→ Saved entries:

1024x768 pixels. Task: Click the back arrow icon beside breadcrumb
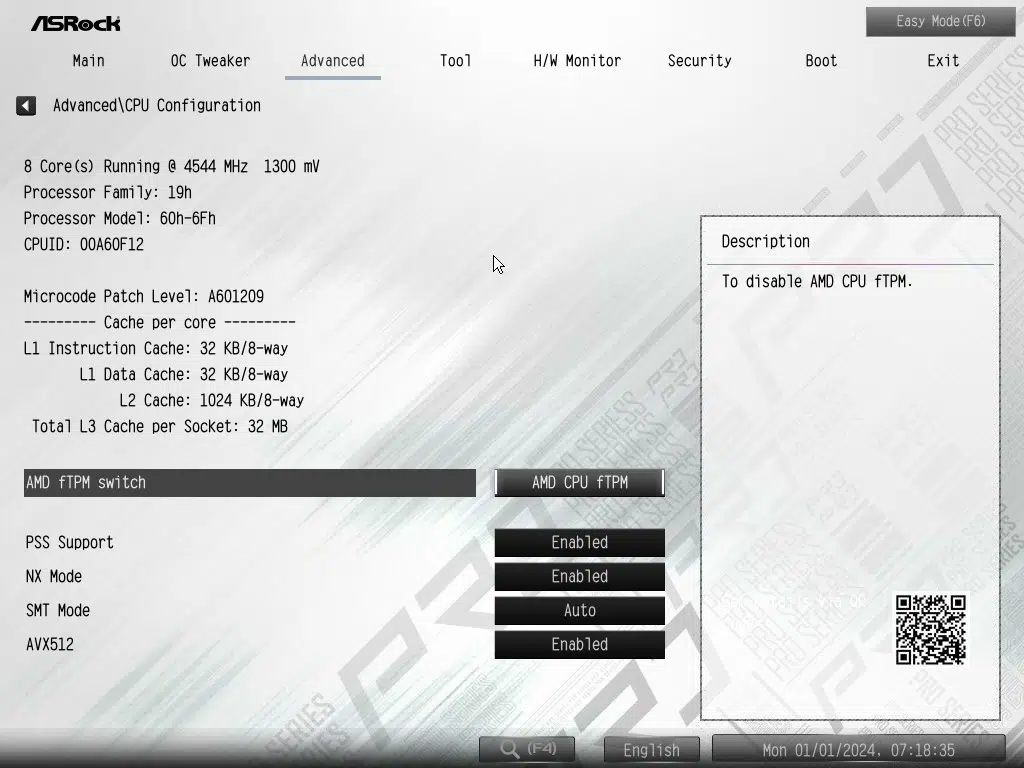pos(26,105)
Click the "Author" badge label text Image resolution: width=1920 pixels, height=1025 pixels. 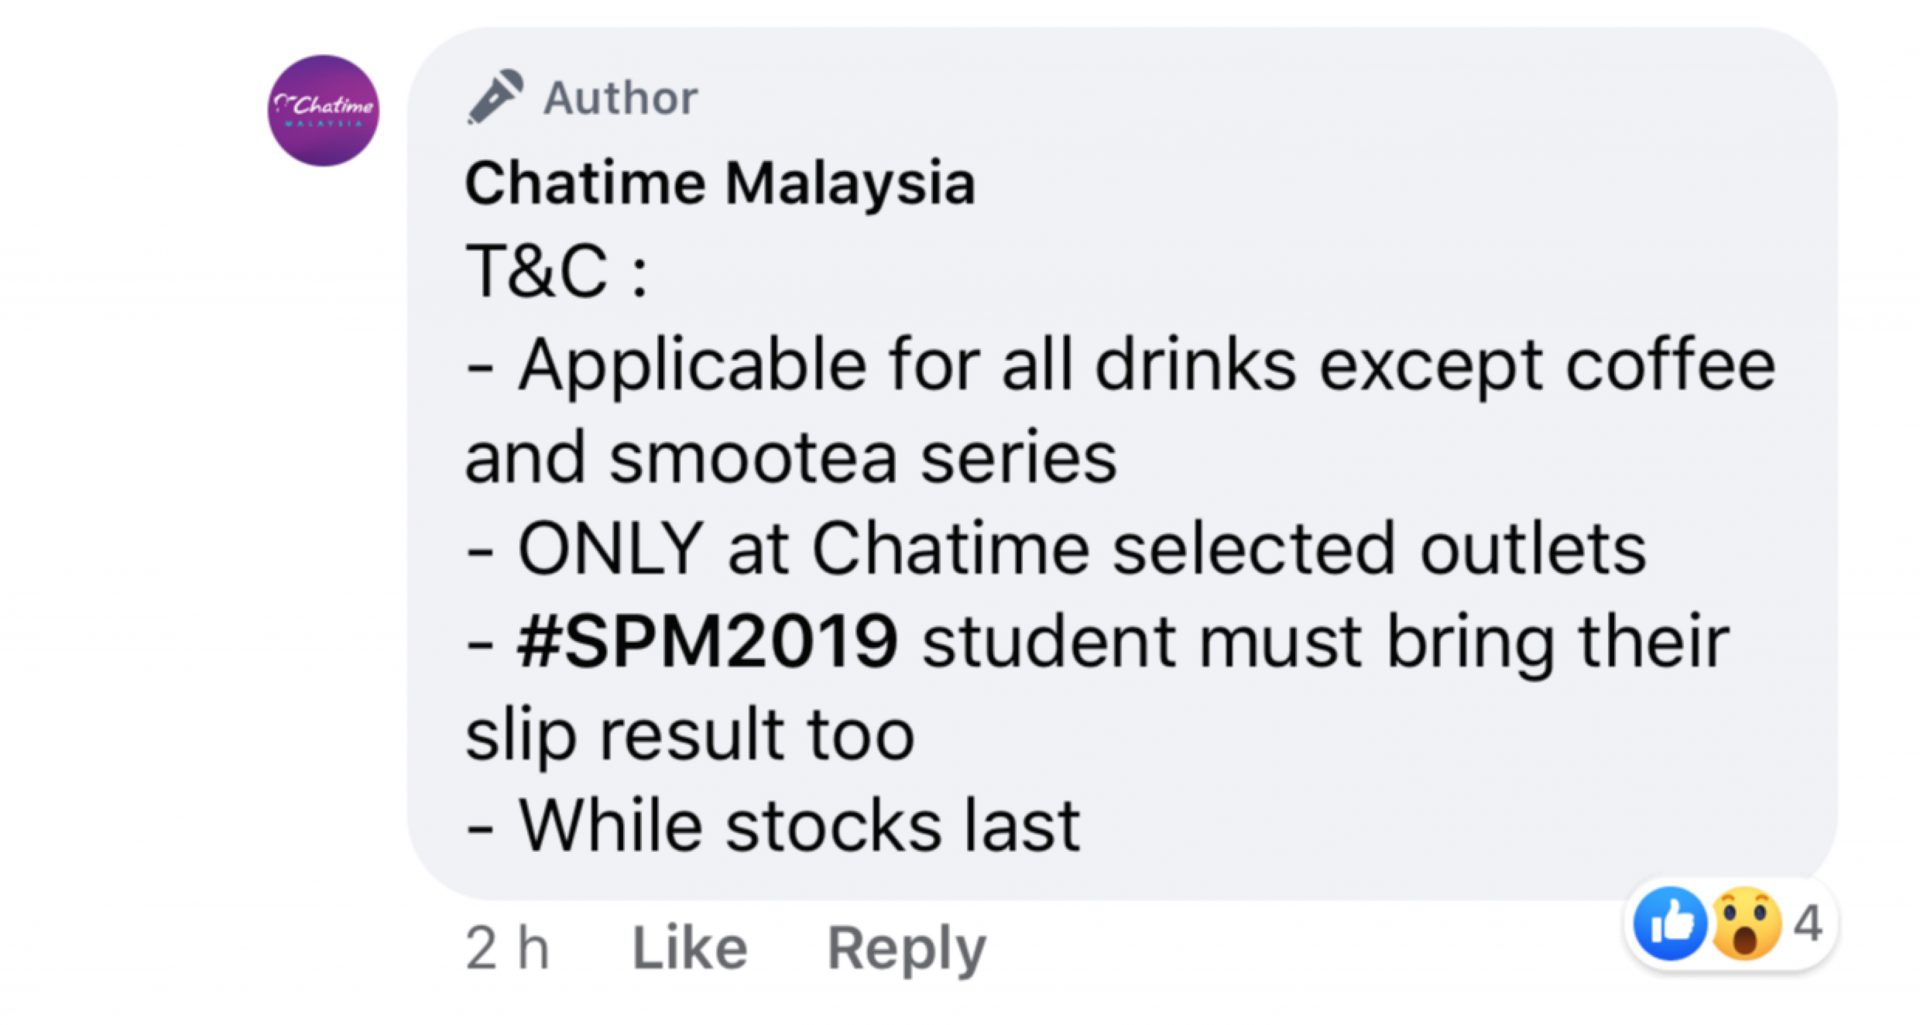point(620,98)
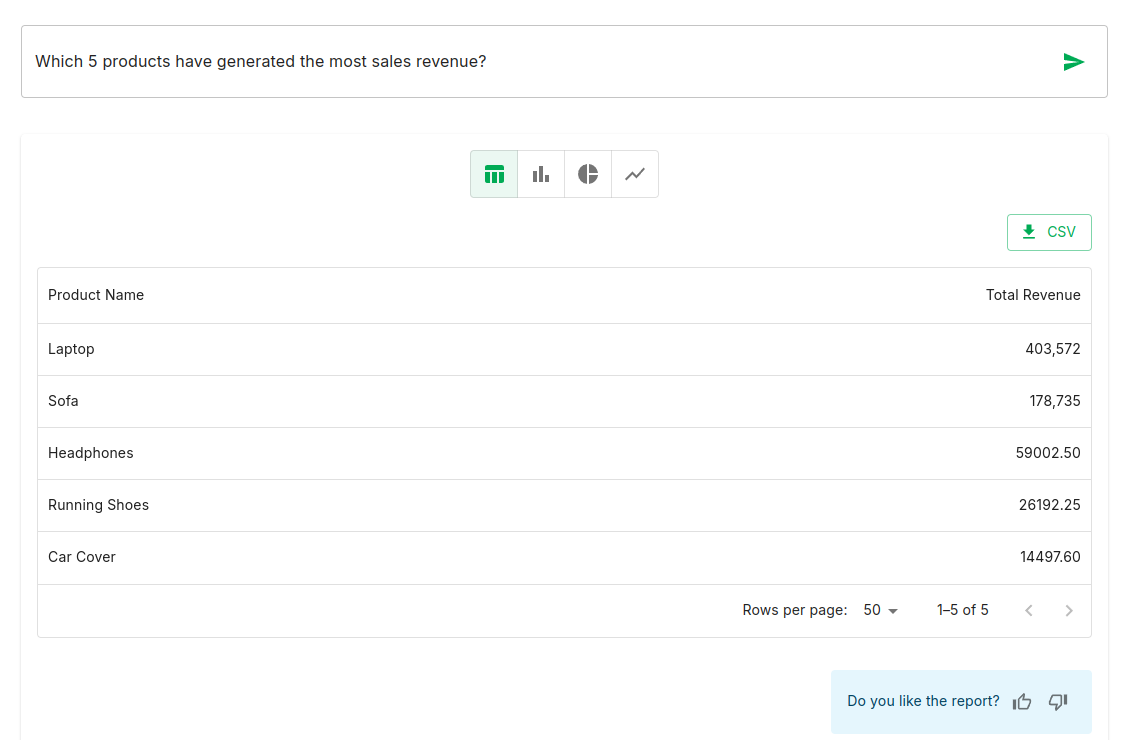Select the Sofa row
The width and height of the screenshot is (1128, 740).
[x=564, y=401]
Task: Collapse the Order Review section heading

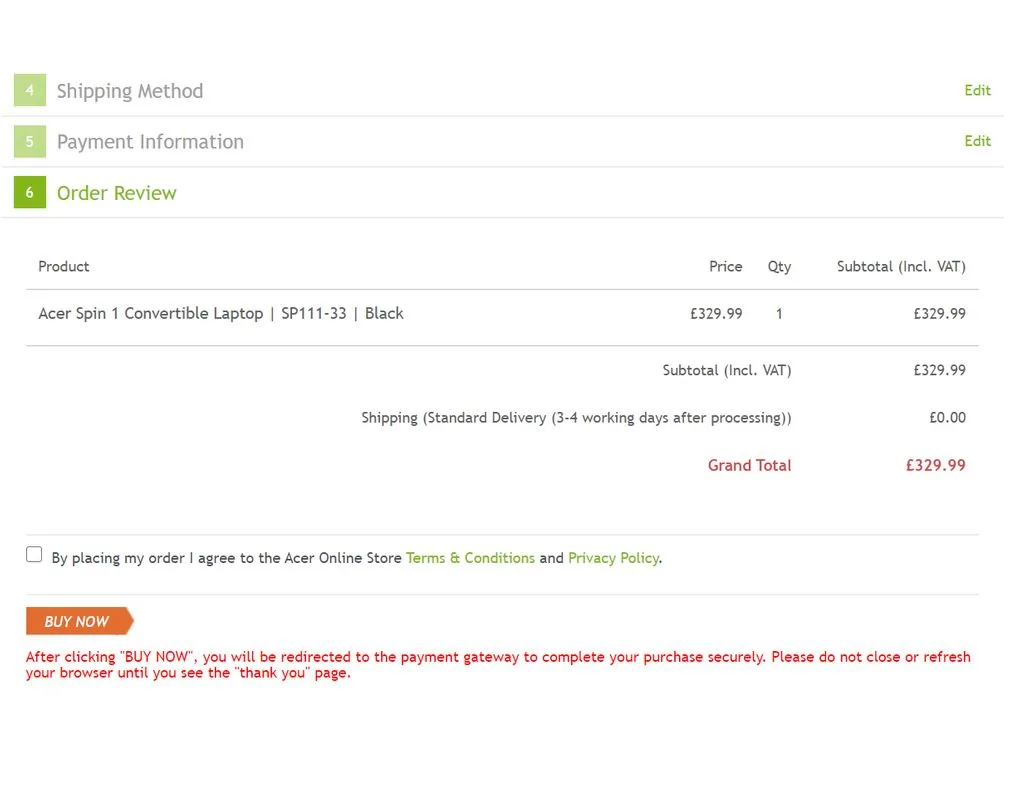Action: coord(117,193)
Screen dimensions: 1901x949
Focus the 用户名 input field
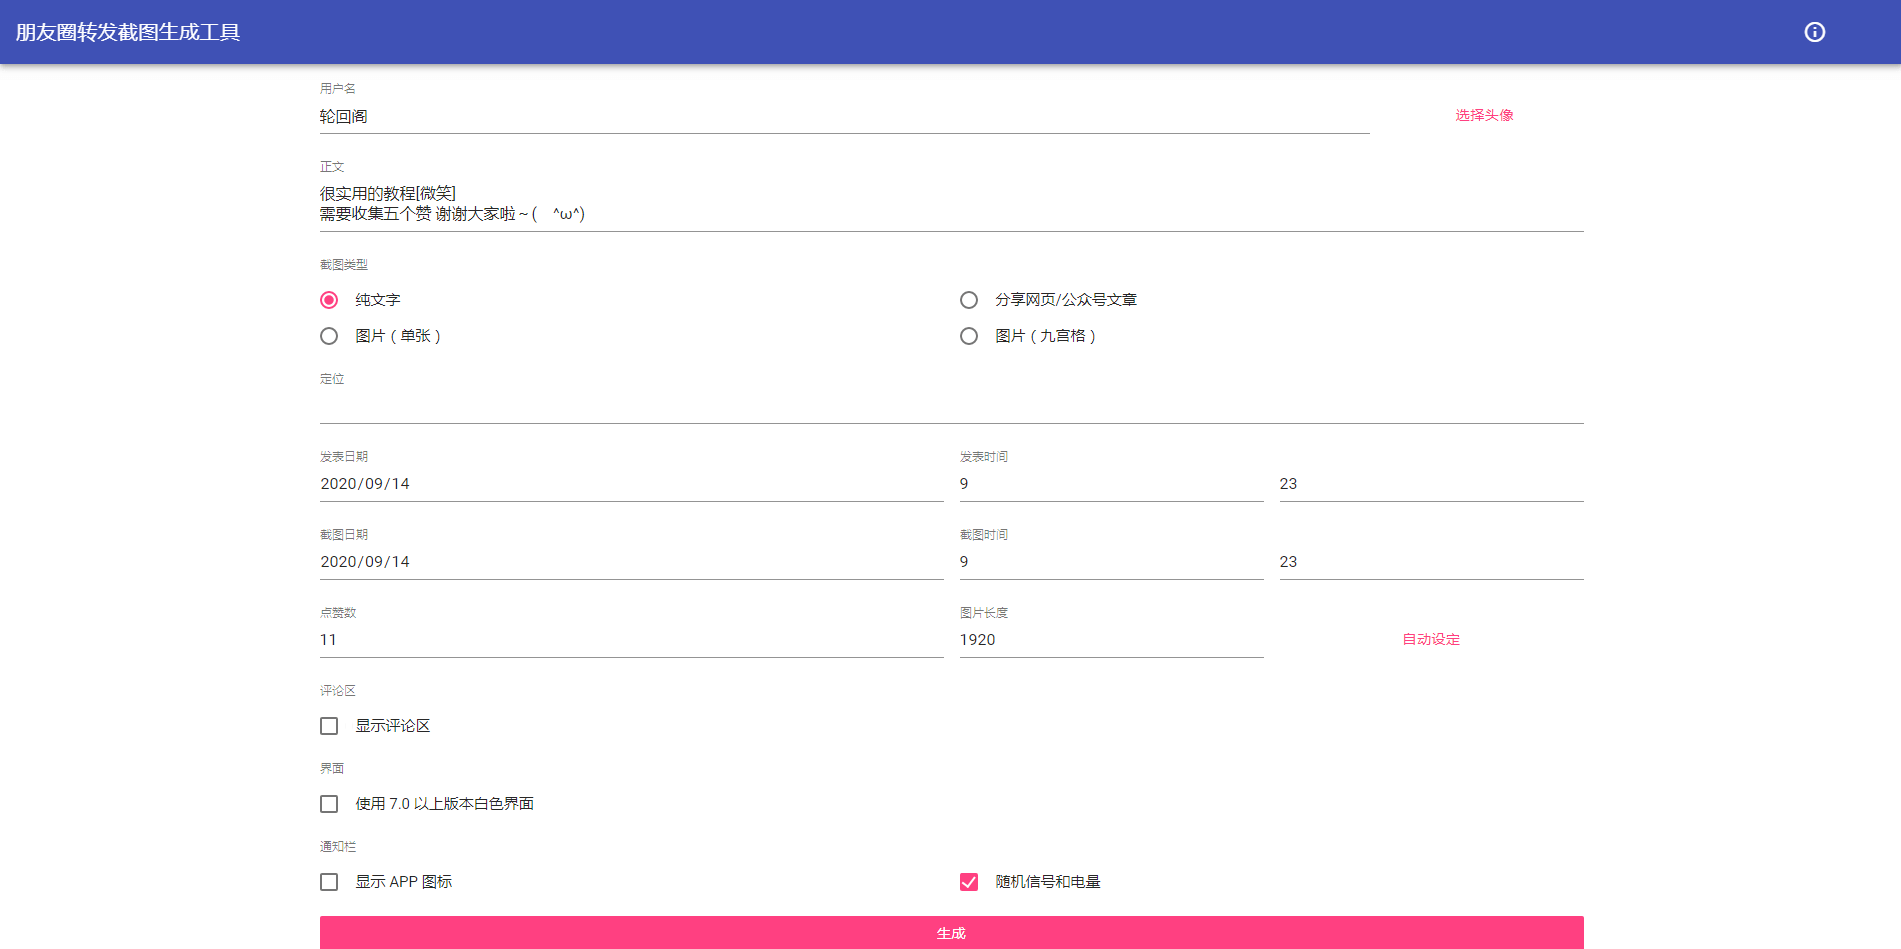pyautogui.click(x=843, y=117)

→ WORK INSTRUCTION: Your copy must start at the line that holds "Screen dimensions: 1901x949" and end at the last line of the data, both included; it must contain no pictures.

→ EXPECTED ANSWER:
Screen dimensions: 1901x949
Focus the 用户名 input field
pyautogui.click(x=843, y=117)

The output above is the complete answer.